● Challenges
(1) Please reproduce word for word a section of the Civil War film post, beginning at the words "From James Robertson's" and stopping after "States of America.".
(2) In the Civil War film post, on what day did Powell Hill submit his resignation?

● Document passage
**********

Like Levin, I'm also not aware of any West Point cadets who renounced slavery and then supported the Confederacy. Although I recall (vaguely) some examples of Southerners freeing and/or denouncing slavery and supporting the Confederacy. There is some evidence that Stonewall Jackson expressed opposition to slavery prior to the war and prior to his enrollment at West Point. Those familiar with James Robertson's biography of Jackson are aware that Robertson believed that Jackson likely opposed slavery, even though he fought for the Confederacy:
Jackson neither apologized for nor spoke in favor of the practice of slavery. He probably opposed the institution. Yet in his mind the Creator had sanctioned slavery, and man had no moral right to challenge its existence.
Historian and fellow blogger Robert Moore has told me that he had a great x 3 grandfather who freed his slaves before the war and yet his son served in the Stonewall Brigade. This son was not a conscript and served as a company commander. Point is, opposing slavery and supporting the Confederacy was not, as many of us are aware, unheard of - something Levin and many of his followers seem to struggle with. There were a number of reasons, besides slavery, that some Southerners took up arms against the Union - having your sons beheaded by Union soldiers, for example. Thus the movie's storyline is not all that unrealistic - even though it may not be specifically historically factual. But let's not forget, it's just a film.

You can watch the trailer below. It looks interesting to me. It may be horrible. It may be so-so. It may be great. But I haven't seen it yet. So I'll withhold judgement until I actually view it - something I'd recommend for others as well. And try to remember, it's just a film.

And while thinking about the reaction to this movie, one should compare it to the reaction to another recent Civil War movie - just for giggles.

And an update: Here's an excerpt from an entertainment website that doesn't like the film either but, ironcially, for a different type of inaccuracy:
Point of Honor clearly wants to commit to the real drama of the American Civil War, but it lacks the budget and the attention to detail necessary. Sure, I’m being a fussy snob in calling out their historically inaccurate musical choice, but they also make the mistake of having two characters blatantly discuss how the Civil War was all about slavery. It wasn’t. It was in part about slavery, but slavery was a moral concern for abolitionists. The American Civil War was about how centralized government should be and it’s a dispute that still rages on Capitol Hill. [Emphasis mine.]
Oh my, I can almost hear the sound of panties bunching already.


Eddie said...

Powell Hill seems to have been another West Pointer with no interest in slavery. He had no slaves to free because he, nor his family, owned any.

From James Robertson's biography of Hill --

On February 26, he submitted his resignation. He had examined his alternatives. Defense of slavery and secession held no attraction. However family ties, Virginia traditions, disenchantment with the federal government, and allegiance to the land of his forefathers were all deeply instilled in Powell Hill. There was no real choice to make: he must cast his lot, for good or ill, with the Old Dominion and the new Confederate States of America.

Anonymous said...

Kevin posted this:
"At one point a mob of poor whites, led by the mayor of Lynchburg demands to know if it is true that the Rhodes slaves have been freed." This scenario is inconsistent with Code of VA 1849. Slaves were emancipated in open court, registered in court, and carried free papers.

**********

● Material supplied

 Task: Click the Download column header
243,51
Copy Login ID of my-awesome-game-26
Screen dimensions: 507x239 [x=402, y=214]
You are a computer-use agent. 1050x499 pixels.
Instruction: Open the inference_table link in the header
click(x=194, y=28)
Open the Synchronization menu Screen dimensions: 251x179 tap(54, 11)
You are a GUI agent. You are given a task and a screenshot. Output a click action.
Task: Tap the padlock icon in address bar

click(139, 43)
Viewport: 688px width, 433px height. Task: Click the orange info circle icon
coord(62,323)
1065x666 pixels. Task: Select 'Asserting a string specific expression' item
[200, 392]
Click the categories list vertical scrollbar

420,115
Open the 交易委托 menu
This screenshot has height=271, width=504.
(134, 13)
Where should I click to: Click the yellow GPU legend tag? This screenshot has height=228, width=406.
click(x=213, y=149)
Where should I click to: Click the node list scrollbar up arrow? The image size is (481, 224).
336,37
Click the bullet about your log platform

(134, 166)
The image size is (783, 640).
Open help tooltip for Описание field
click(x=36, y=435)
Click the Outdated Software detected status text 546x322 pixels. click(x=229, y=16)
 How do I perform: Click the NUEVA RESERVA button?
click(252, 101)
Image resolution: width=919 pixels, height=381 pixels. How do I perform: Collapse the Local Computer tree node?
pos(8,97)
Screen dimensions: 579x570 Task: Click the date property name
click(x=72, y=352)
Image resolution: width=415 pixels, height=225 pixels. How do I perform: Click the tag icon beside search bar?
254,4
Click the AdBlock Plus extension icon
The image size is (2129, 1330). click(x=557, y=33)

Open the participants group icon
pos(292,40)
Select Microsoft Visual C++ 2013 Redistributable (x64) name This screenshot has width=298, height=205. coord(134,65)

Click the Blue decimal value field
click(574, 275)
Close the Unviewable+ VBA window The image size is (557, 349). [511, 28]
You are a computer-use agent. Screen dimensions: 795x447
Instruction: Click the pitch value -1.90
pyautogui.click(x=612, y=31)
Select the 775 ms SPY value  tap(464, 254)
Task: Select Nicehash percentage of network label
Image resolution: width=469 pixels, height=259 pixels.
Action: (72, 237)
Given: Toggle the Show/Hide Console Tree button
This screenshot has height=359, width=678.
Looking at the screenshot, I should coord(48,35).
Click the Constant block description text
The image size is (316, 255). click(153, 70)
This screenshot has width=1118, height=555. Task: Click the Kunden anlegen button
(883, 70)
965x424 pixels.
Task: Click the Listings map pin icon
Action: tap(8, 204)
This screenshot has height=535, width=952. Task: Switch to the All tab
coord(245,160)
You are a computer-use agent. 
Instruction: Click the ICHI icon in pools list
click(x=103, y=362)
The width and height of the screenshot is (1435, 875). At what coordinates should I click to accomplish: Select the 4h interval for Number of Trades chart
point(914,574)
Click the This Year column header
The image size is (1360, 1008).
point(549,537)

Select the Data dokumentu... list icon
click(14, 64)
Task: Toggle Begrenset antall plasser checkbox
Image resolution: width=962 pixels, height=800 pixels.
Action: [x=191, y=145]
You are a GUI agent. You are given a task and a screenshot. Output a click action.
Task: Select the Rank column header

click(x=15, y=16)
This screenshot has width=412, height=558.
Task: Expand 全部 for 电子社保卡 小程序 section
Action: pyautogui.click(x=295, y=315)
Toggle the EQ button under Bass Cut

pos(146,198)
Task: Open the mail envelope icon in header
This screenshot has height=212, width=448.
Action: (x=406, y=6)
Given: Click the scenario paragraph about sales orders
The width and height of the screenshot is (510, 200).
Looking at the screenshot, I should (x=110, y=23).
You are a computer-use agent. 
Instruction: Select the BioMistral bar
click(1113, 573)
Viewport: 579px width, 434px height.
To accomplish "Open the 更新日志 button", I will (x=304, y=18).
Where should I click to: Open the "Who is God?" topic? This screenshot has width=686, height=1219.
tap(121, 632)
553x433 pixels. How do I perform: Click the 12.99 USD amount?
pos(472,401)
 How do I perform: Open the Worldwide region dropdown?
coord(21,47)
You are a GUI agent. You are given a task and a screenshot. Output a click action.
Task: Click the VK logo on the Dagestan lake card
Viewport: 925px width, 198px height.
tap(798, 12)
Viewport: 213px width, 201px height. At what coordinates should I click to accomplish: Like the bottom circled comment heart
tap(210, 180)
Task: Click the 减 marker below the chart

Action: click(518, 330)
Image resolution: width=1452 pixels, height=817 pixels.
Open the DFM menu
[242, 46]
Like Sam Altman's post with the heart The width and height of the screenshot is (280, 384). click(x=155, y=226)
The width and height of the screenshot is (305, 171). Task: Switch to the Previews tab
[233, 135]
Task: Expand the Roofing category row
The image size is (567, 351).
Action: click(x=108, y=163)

**********

● Results for each task
(1)
From James Robertson's biography of Hill --

On February 26, he submitted his resignation. He had examined his alternatives. Defense of slavery and secession held no attraction. However family ties, Virginia traditions, disenchantment with the federal government, and allegiance to the land of his forefathers were all deeply instilled in Powell Hill. There was no real choice to make: he must cast his lot, for good or ill, with the Old Dominion and the new Confederate States of America.

(2) February 26